Stranger Than Kindness: Inside Nick Cave’s Creative World

Do you ever wonder how Nick Cave became Nick Cave? The Bad Seed’s frontman, inimitable performer, writer, and musician collaborated with The Black Diamond on the Royal Academy of Arts in Copenhagen to create the new exhibition Stranger Than Kindness. Produced by Gucci and co-curated by Cave himself, the show gives us a unique autobiographical glance into the oeuvre and creative process of a true artist.

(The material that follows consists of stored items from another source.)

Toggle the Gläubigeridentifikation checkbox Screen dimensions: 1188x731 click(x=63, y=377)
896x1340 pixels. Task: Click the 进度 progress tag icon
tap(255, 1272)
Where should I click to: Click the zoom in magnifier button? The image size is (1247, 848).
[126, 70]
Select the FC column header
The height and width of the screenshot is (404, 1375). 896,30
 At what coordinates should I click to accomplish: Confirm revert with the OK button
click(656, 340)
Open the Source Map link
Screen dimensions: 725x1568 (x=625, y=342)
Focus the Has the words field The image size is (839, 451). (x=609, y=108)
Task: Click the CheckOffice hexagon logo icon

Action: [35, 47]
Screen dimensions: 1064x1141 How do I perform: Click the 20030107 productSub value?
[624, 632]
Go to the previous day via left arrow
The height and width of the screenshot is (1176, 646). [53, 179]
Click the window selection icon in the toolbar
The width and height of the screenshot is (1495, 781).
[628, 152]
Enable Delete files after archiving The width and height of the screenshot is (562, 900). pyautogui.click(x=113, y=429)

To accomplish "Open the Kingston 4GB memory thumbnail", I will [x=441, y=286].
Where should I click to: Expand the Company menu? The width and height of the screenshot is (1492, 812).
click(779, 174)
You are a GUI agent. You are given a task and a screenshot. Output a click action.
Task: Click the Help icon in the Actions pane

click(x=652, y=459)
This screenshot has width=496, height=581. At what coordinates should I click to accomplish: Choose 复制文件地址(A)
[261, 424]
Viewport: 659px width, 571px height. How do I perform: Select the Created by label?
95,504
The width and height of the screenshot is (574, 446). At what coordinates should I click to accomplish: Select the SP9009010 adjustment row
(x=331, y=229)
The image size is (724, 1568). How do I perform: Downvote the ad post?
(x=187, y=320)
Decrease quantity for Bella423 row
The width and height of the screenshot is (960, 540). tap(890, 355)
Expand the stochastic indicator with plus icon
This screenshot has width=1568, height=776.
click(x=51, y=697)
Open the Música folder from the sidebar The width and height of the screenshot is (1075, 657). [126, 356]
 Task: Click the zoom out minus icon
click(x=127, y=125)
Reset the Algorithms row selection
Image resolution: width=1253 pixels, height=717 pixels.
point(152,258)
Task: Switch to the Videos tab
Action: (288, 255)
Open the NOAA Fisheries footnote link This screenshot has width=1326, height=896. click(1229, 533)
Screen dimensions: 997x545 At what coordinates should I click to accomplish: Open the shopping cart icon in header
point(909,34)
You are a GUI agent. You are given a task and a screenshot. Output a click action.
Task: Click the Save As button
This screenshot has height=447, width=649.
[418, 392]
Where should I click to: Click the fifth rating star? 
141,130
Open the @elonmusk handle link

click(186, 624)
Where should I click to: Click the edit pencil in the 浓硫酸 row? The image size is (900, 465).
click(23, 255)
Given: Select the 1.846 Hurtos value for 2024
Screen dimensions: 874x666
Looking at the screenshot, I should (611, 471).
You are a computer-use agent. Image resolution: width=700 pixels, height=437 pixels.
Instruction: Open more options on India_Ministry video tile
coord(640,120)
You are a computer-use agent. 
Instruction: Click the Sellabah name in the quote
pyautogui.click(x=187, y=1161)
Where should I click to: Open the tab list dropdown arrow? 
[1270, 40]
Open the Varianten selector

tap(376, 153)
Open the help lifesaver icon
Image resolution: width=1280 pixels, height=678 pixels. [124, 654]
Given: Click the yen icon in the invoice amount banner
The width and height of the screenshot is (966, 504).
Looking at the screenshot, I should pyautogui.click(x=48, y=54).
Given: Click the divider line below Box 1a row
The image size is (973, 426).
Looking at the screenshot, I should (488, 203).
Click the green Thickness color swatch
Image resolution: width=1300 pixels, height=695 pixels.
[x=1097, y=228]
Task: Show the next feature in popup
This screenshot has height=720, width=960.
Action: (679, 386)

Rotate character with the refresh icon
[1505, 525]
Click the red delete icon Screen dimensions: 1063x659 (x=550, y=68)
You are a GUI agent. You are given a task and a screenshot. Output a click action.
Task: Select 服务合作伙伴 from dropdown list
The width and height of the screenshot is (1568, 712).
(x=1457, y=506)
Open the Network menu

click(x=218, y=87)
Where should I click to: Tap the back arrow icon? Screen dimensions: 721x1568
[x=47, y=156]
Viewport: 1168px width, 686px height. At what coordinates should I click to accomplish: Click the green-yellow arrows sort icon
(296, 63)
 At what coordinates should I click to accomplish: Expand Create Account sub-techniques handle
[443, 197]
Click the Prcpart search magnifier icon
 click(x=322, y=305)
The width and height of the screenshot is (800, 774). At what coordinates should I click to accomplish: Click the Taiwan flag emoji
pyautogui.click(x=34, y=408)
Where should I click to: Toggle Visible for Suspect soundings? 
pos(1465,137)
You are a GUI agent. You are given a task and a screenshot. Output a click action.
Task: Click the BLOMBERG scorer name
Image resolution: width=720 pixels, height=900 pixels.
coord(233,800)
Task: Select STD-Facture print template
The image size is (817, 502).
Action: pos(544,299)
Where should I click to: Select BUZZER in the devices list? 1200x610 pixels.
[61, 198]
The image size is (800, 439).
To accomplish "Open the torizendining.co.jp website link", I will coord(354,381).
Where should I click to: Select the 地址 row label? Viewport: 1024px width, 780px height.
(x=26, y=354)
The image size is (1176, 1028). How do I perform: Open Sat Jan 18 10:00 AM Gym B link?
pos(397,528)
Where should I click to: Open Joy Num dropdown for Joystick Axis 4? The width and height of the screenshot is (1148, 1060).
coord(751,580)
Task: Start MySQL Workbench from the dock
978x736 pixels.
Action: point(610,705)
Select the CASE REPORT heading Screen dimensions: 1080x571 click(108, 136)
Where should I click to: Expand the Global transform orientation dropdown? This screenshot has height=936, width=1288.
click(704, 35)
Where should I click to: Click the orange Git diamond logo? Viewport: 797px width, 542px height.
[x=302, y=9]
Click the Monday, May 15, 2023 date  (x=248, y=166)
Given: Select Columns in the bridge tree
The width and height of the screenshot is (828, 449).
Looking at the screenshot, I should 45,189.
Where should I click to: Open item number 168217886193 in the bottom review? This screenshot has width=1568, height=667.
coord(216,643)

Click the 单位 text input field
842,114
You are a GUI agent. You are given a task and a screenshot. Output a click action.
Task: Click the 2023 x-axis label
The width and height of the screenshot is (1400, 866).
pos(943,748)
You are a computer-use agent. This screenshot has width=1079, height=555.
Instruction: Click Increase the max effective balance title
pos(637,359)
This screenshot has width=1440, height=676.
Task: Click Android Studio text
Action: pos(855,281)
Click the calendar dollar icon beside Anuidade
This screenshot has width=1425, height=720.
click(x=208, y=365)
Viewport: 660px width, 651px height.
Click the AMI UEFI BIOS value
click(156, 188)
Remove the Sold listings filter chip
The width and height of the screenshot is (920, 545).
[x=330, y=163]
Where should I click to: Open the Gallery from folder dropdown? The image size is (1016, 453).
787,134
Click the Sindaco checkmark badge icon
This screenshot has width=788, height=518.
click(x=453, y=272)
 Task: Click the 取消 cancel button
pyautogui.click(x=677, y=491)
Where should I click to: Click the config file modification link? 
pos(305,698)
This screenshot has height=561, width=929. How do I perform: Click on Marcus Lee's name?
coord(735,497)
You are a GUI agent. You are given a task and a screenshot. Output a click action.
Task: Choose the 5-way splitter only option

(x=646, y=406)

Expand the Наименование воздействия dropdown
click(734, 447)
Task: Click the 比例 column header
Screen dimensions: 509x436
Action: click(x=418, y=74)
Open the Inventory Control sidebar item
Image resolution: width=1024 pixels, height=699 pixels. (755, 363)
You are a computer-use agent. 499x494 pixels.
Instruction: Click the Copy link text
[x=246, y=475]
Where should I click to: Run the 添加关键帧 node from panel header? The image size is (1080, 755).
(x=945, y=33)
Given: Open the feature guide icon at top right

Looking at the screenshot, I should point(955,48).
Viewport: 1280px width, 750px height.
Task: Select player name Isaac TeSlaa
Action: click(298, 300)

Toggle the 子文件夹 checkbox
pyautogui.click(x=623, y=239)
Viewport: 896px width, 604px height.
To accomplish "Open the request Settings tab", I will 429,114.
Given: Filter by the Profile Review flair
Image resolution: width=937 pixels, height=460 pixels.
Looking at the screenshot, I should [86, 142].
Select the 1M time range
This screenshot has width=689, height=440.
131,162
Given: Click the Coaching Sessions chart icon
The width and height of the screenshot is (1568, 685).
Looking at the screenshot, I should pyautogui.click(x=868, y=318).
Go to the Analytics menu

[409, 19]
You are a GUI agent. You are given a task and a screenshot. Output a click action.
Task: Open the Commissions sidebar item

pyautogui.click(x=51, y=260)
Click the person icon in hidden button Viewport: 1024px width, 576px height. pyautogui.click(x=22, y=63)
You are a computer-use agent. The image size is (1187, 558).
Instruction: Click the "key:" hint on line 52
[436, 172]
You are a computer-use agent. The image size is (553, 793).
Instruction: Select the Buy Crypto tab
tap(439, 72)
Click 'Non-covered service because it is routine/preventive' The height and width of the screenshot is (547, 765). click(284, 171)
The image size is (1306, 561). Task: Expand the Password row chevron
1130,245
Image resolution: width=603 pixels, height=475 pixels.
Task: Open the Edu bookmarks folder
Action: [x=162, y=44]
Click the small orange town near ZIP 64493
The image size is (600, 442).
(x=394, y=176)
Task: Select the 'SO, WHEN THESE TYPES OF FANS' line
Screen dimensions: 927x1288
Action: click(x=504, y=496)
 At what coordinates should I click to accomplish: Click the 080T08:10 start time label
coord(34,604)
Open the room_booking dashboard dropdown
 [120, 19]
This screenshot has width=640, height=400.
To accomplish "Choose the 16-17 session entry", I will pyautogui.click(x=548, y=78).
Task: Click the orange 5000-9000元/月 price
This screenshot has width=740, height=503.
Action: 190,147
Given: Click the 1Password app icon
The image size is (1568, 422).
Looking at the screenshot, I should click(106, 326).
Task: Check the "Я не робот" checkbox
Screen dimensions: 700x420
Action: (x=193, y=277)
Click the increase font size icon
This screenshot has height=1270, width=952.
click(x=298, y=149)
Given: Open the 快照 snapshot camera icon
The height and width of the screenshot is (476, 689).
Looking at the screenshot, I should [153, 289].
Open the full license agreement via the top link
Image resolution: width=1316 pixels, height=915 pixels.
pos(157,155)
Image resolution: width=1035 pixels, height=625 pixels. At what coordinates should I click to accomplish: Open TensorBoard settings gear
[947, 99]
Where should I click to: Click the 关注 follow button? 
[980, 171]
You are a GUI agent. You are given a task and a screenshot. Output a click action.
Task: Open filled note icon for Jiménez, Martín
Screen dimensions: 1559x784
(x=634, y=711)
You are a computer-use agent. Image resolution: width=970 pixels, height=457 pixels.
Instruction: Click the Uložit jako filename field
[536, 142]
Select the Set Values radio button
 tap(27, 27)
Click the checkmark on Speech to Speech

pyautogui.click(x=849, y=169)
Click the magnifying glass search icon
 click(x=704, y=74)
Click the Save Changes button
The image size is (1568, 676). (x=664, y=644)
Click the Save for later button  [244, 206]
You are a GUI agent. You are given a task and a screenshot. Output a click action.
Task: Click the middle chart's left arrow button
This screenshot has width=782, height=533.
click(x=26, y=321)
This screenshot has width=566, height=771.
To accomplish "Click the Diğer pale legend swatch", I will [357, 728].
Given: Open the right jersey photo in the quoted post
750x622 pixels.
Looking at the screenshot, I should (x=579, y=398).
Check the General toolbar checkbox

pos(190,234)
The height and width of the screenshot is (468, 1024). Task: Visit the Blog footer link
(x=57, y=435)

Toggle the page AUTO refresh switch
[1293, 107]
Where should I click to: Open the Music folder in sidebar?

The show takes us through a journey of Cave’s mind with personal relics and recreations of his past. In one room, projections of a circus tent are pitched to set the stage of the 1989 music video for “Nick the Stripper,” where curator Christina Back explains the video set was a party to recreate their version of hell. Other corners of the exhibition show old bedrooms and office spaces. One installation is a recreation of Cave’s old bedroom in West Berlin, where he lived in a crawl space covered with artifacts ranging from personal notebooks, religious iconography he collected from local fleas, and locks of hair. Another corner focuses on Cave the novelist, his desk sets the scene of where he wrote his second novel, The Death of Bunny Munro, displaying the manuscript and photographs of the author writing the piece in Tuscany. We spoke with co-curator and designer, Christina Back, on the sentimentality of the shows works and their significance to the formation of Nick Cave.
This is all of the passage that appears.